Chiara Mastroianni rend hommage à son père en le réincarnant dans certains de ses rôles cultes. Un film magnifique et troublant, parfois bien mélancolique.
Chiara Mastroianni ressemble tellement à son père, Marcello, qu’il est impossible de ne pas songer à lui quand elle apparaît à l’écran. Cette ressemblance s’accuse avec l’âge, au point qu’on en vient à penser, comme le cinéaste Christophe Honoré, qu’elle doit avoir l’impression de le ressusciter quand elle se regarde dans un miroir. Par contraste, la ressemblance avec sa mère, Catherine Deneuve, est moins flagrante, ce qui doit rendre celle-ci parfois jalouse, comme le suggère encore Honoré. Rejeton de ces deux icônes, comment Chiara pourrait-elle se départir de leur ascendance pour être jugée à sa juste valeur ? Alors autant pousser la filiation à son paroxysme. Tel est l’enjeu de Marcello mio, un film qui tient à la fois de l’hommage, de la comédie et de la variation sur l’identité.

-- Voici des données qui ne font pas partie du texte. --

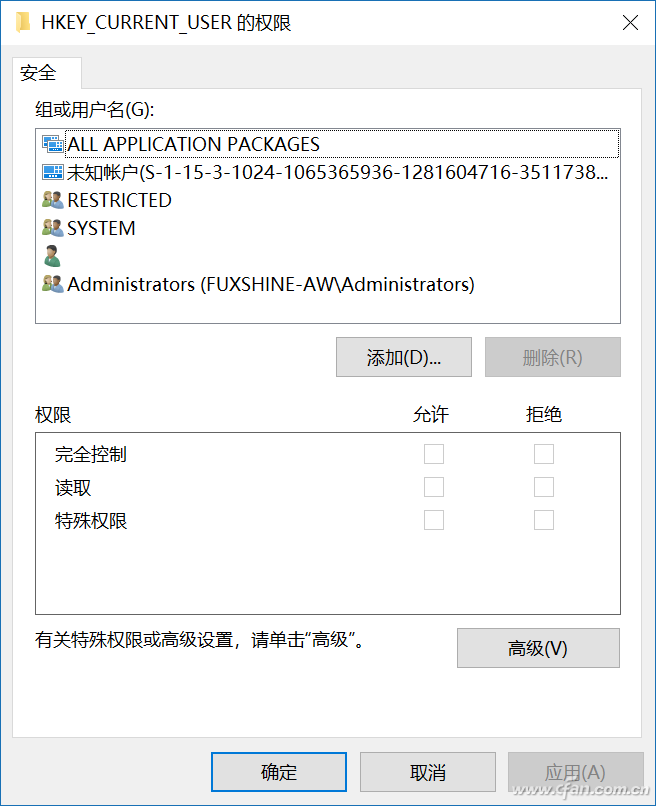The width and height of the screenshot is (656, 806).
Task: Click the folder icon in title bar
Action: pyautogui.click(x=23, y=23)
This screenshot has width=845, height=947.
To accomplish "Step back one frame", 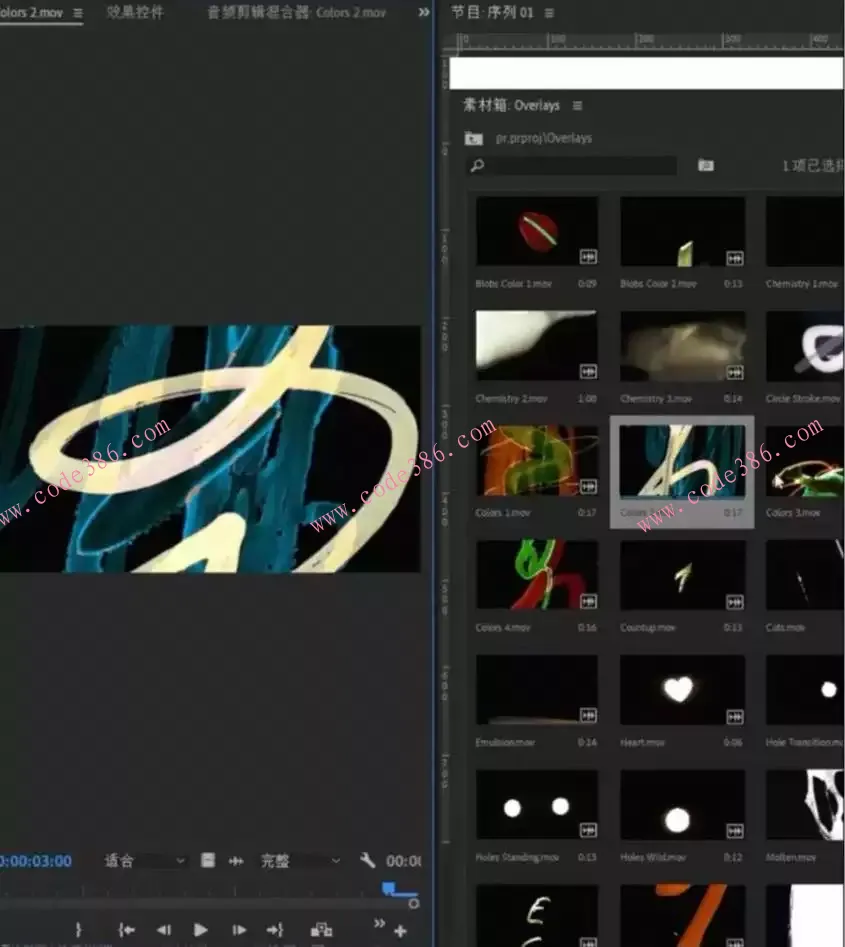I will [x=164, y=930].
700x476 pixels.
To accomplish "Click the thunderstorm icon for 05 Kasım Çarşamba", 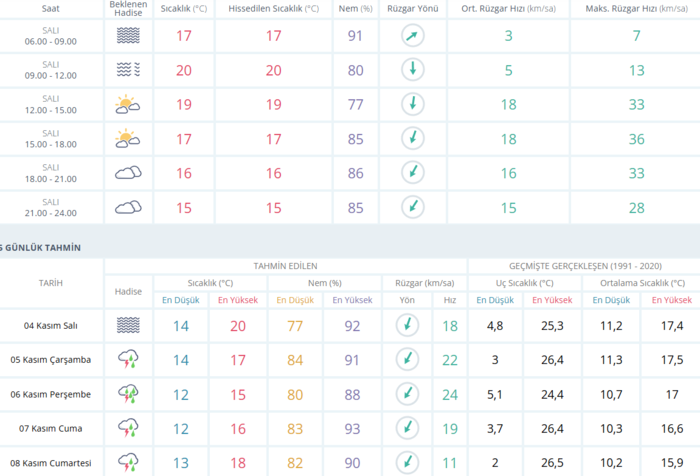I will tap(128, 359).
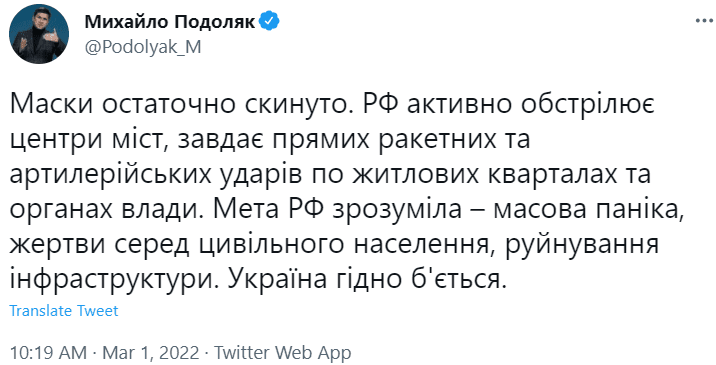
Task: Click the display name Михайло Подоляк
Action: click(x=170, y=21)
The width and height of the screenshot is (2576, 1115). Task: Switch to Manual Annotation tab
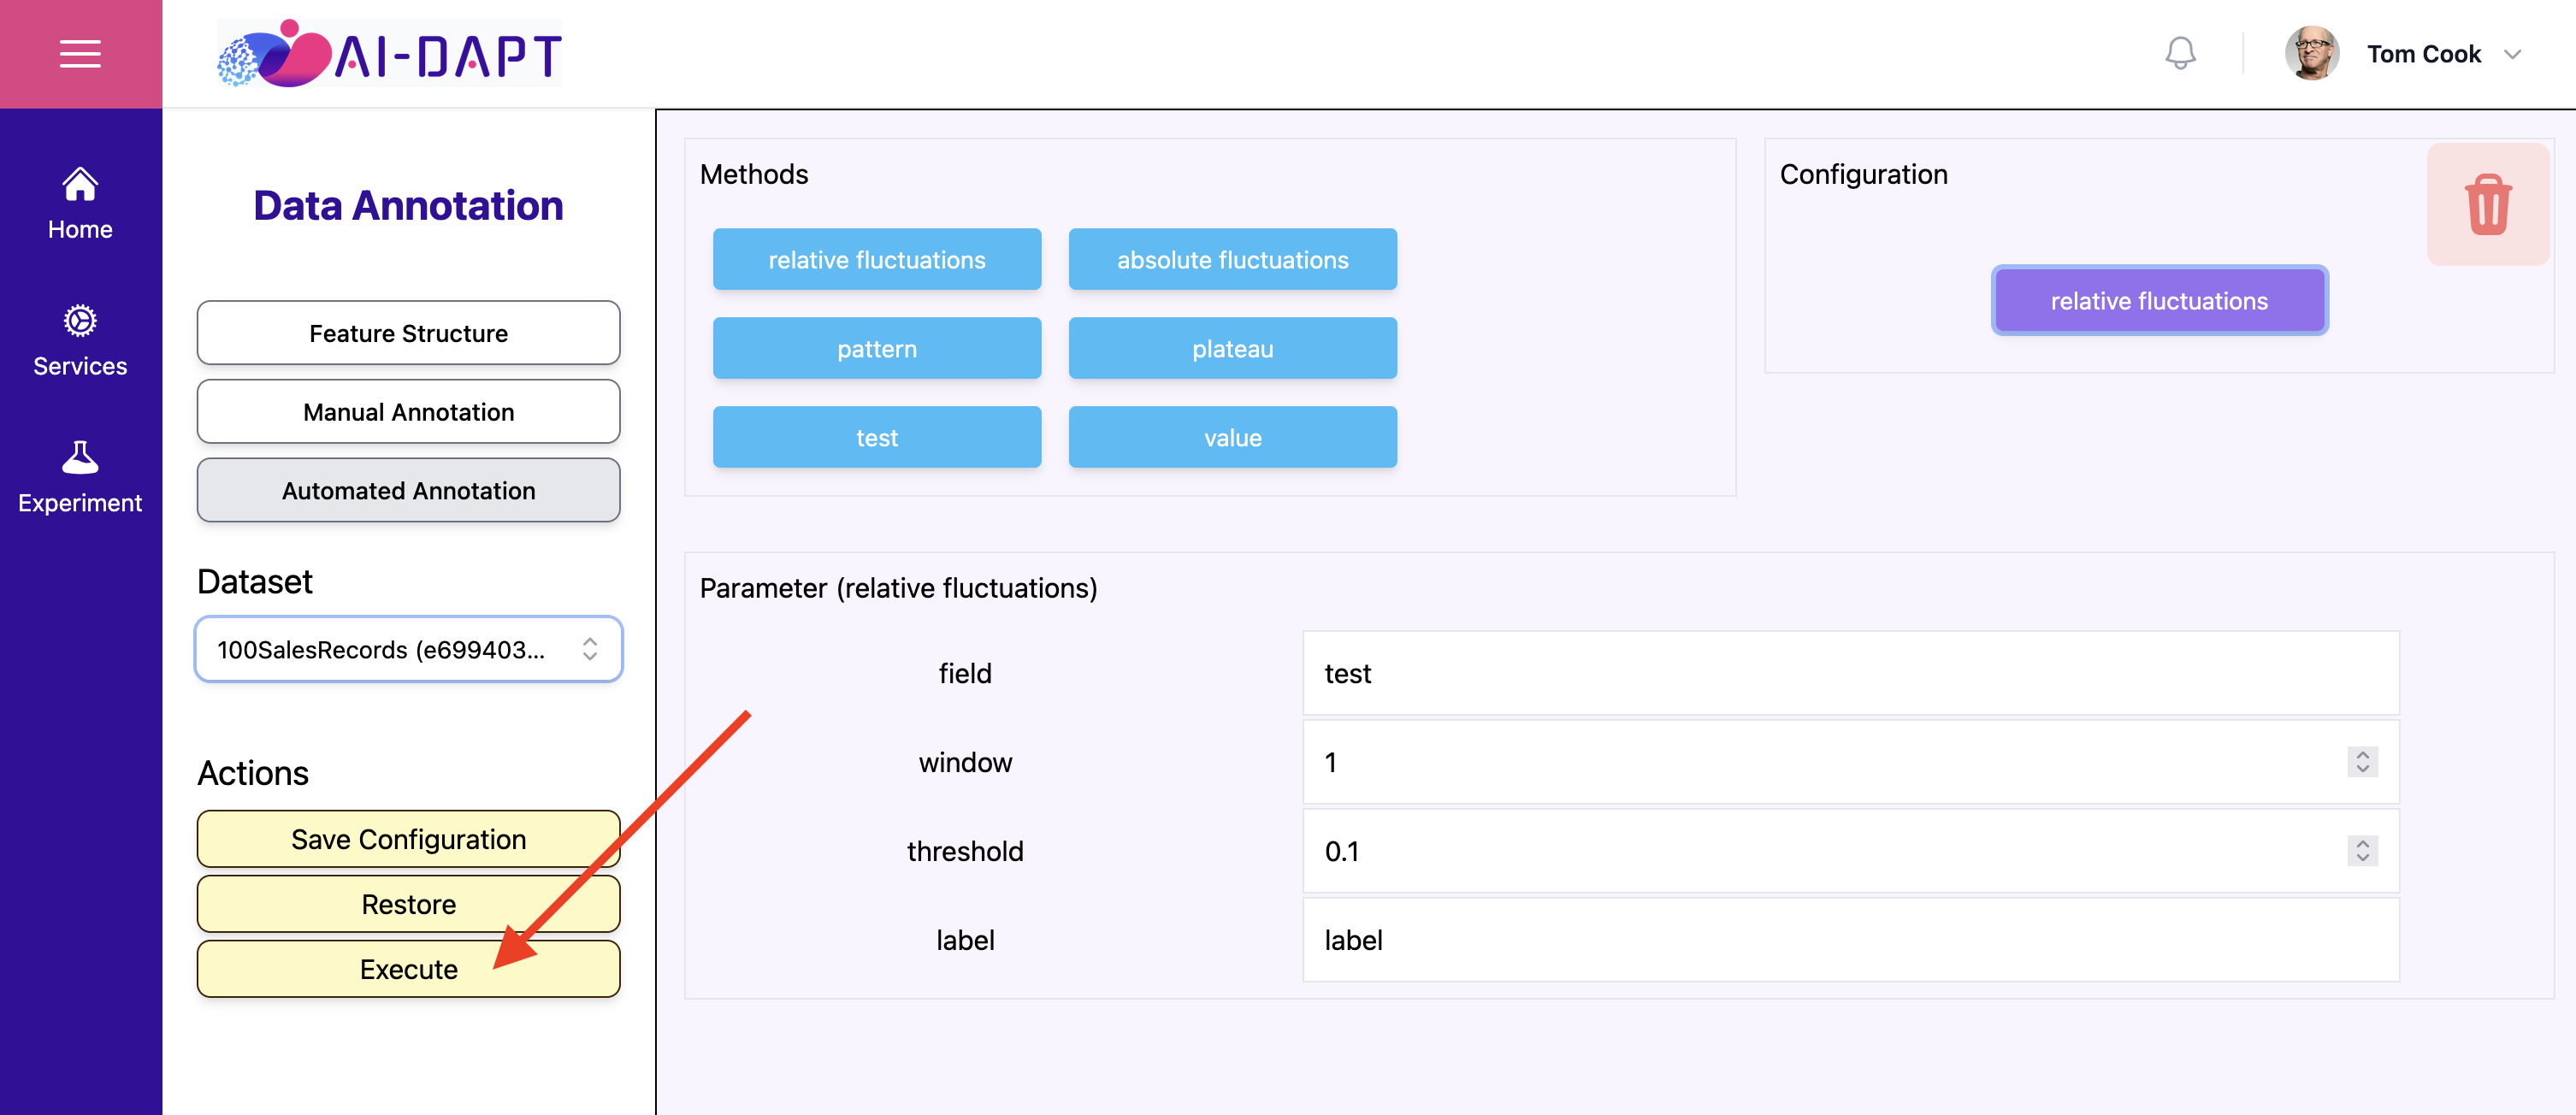coord(409,412)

À l’issue d’une scène de casting où elle donne la réplique à Fabrice Luchini, Chiara est interpellée par la réalisatrice Nicole Garcia (tous les comédiens interprètent leur propre rôle) qui voudrait qu’elle joue comme Marcello plutôt que comme Catherine. Chiara la prend au mot en adoptant l’allure, la diction, la gestuelle et le style vestimentaire de son père, dans La dolce vita et Ginger et Fred notamment. Elle se fait appeler Marcello. Troublé, comme le spectateur, par un tel mimétisme, l’entourage de Chiara finit par se prêter au jeu comme si elle réincarnait son père.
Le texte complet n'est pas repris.